Shipped on Mon, 03 Aug 2009 via FedEx Ground Home Delivery
All items in your order have been shipped.

In This Shipment
===========================
100 of Returning the Favor and other slices of life by John G. Hartness (Printed)

Shipped To:
3512 Winterfield Pl.
Charlotte, NC 28205

So by the end of the week (hopefully) I’ll have a pile of copies of Returning the Favor in hand and ready to ship out to those of you who have (or will) purchase the analog version. So far I have sold more digital copies than analog editions, but I expect that to change shortly.So if you want your autographed copy, click on the button the right of the screen and make it happen!

I’ve been really impressed with the service I’ve gotten from Lulu throughout this process. It’s not like they’re doing much for me, I’m laying everything out and making sure it’s ready, but for a straight-up print house, they do good work. And they dealt with the ISBN paperwork for me quickly and easily, so I didn’t have to learn how to do one more thing in the process. I think everybody’s favorite not really ex-stripper (really favorite, not really ex-stripper) is looking at using them for her book as well, so you’ve got that to look forward to.

So yeah, I might have mentioned coming home from auditions. Funny thing, that. So a few months ago, I got a message on Facebook from a director buddy of mine. Seems a local theatre had issues with the rights to their season-opener. Issues like a national tour pulling all the rights nationwide or something silly like that. So they were no longer doing Annie and had switched to Seussical the Musical. Since I’m widely considered somewhat misanthropic and a bad influence on children (all true) my name had been quickly dismissed in discussions of designers for Annie. But when Seussical came about, someone might have thought that I had some experience with bright colors and hallucinogenic substances (also all true). So my buddy asked me if I had really retired from theatre.

My response was a cautious “kinda. Why?” And he mentioned Seussical, and I mentioned that some things might be up in the air with my employment status at PokerNews and I might be interested in the money, and we cut a deal. And along about the same time I had signed on to direct Moonlight and Magnolias for another community theatre in a nearby town. The schedules overlapped a little, but I juggled things around to make them work, and one of the things I juggled was scheduling M&M auditions early. Like tonight early.

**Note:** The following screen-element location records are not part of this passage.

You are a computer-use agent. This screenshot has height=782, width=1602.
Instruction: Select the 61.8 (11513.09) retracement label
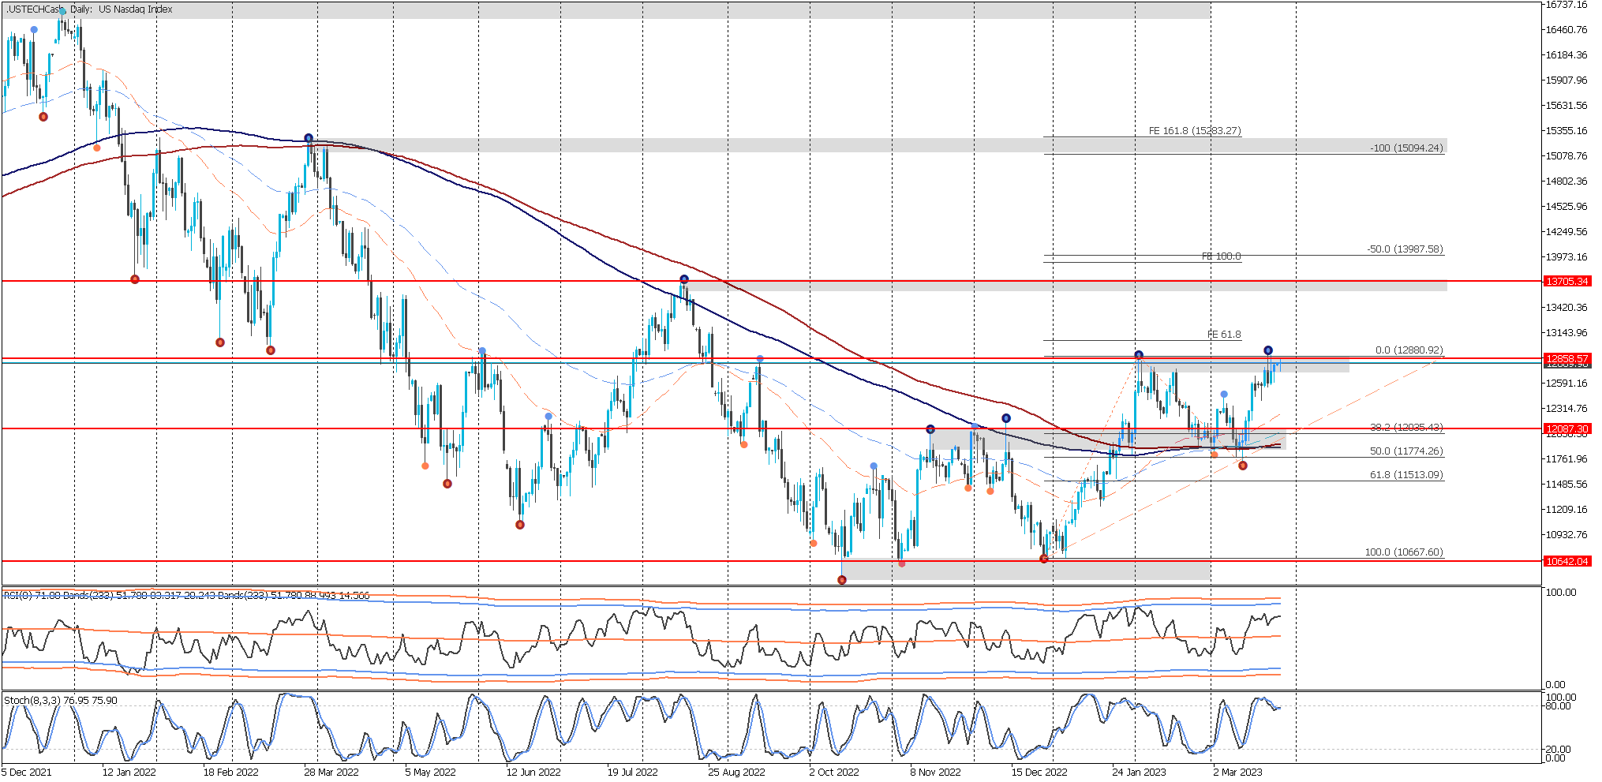click(x=1405, y=475)
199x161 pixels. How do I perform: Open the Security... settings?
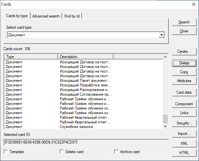[x=184, y=123]
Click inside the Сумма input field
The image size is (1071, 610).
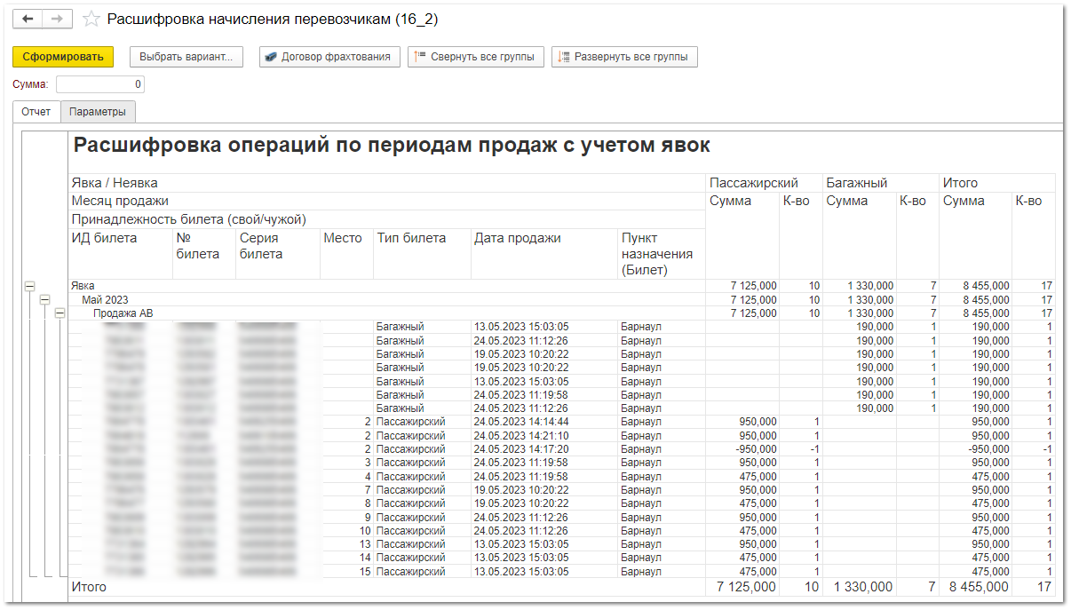[x=99, y=83]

Just one problem – nobody showed up. We had four people last night, which almost works out because it’s a four-person show. Except the genders of the auditionees was perfectly balanced, and the genders of the characters are 3:1. So we had one to many vajayjays at auditions last night. And since the characters are real people (the play is about the moment in cinematic history when David Selznick stopped shooting Gone with the Wind, fired the director, shitcanned the screenplay and re-wrote the whole friggin’ thing in five days) I can’t do what I would usually do, which is cast the show gender-blind.

There’s a lot to be said for doing plays where the writer has been dead for a few centuries. Just sayin’.

But basically here’s the deal – I’m directing again, and for the first time in several years I’m directing a show with a living playwright and with language that’s not iambic pentameter. I’m designing again, and was a little bit of a diva and demanded sufficient programming time to make the show look the best that I can. And I’ve got a shitload of books of poetry en route to my domicile, so buy them quick before Suzy kicks my ass for cluttering up the den. Yes, she’s leaning on my shoulder while I’m typing this :). Love you, honey.